Working data:
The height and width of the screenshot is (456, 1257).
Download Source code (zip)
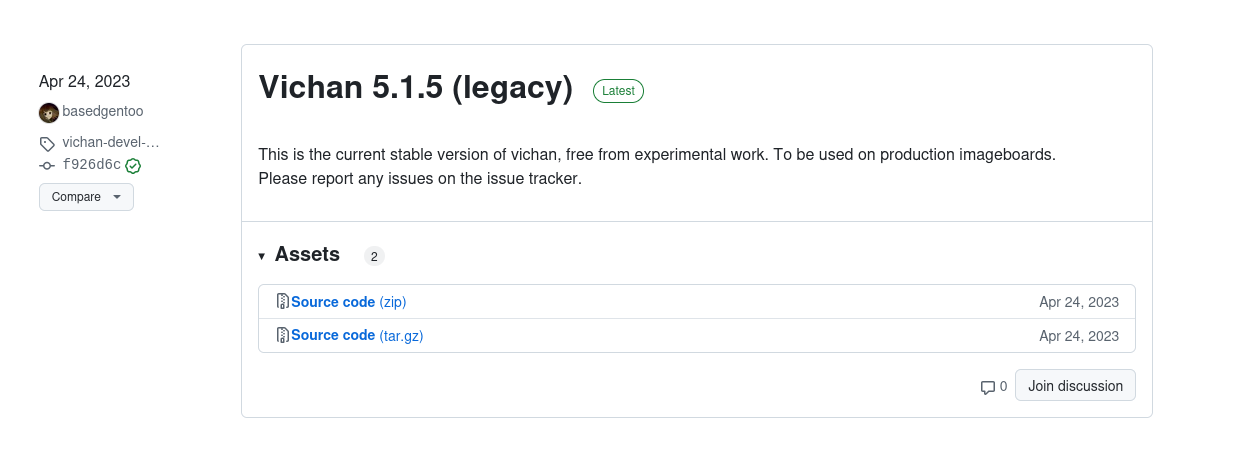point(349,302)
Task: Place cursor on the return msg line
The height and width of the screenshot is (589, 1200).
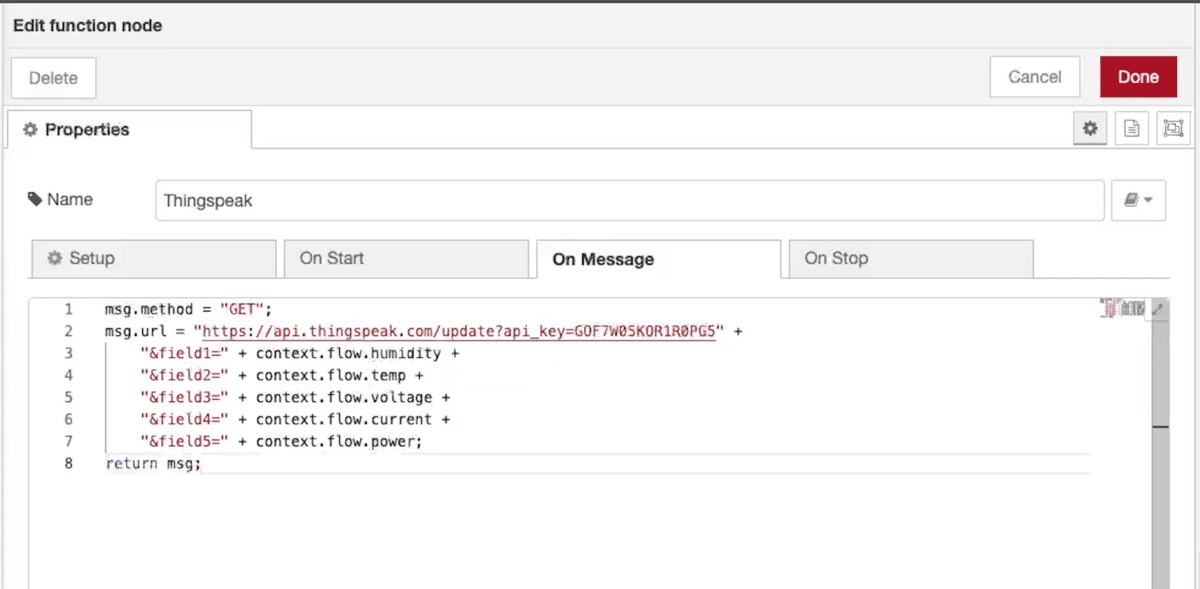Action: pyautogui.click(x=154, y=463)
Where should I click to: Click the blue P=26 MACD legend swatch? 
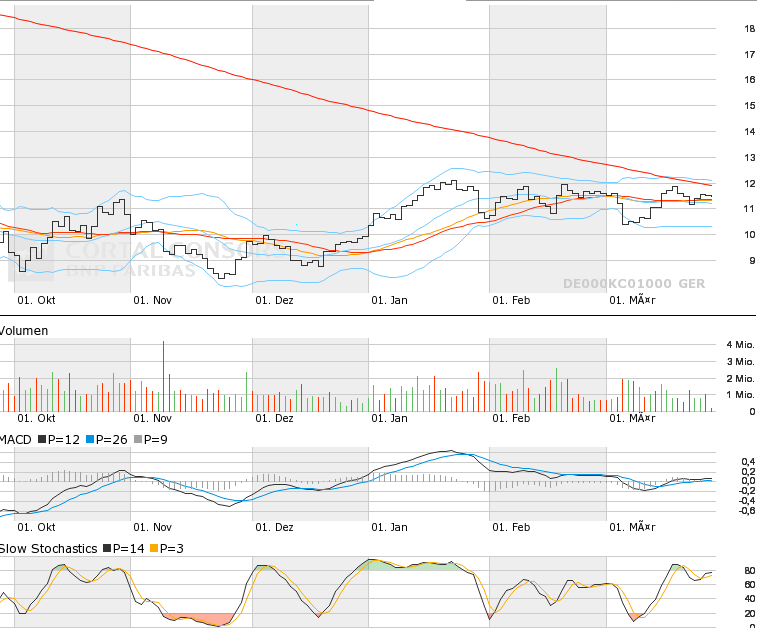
==
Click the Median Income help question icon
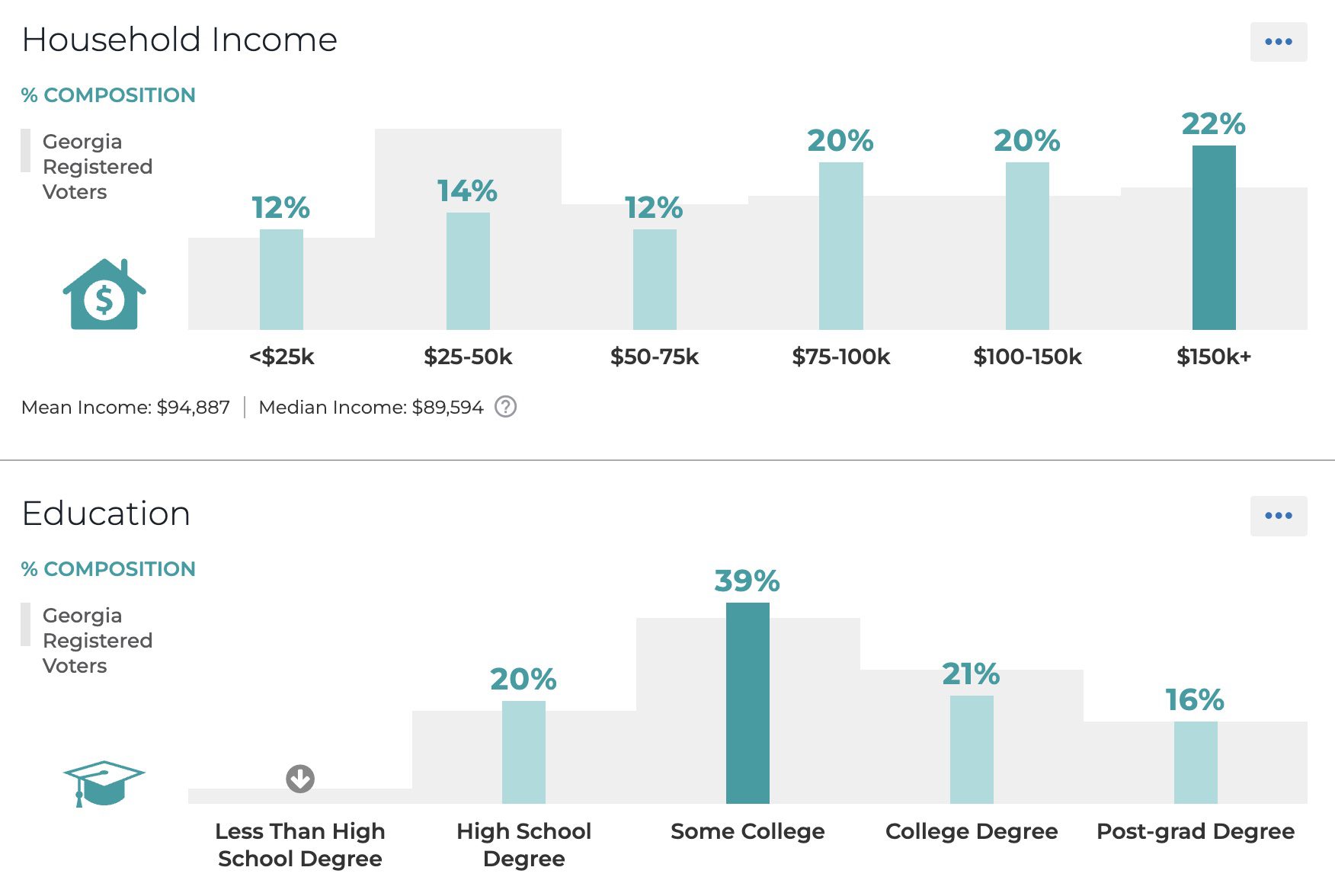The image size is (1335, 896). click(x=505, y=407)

Task prompt:
When copying from the data above, begin at the line containing "Task: Place cursor on the return msg line" and end at the line containing "Where should I"; return those lines exactly and leave all pictures behind.

Your solution:
Task: Place cursor on the return msg line
The height and width of the screenshot is (589, 1200).
Action: pyautogui.click(x=154, y=463)
Where should I click to: Click the blue P=26 MACD legend swatch? 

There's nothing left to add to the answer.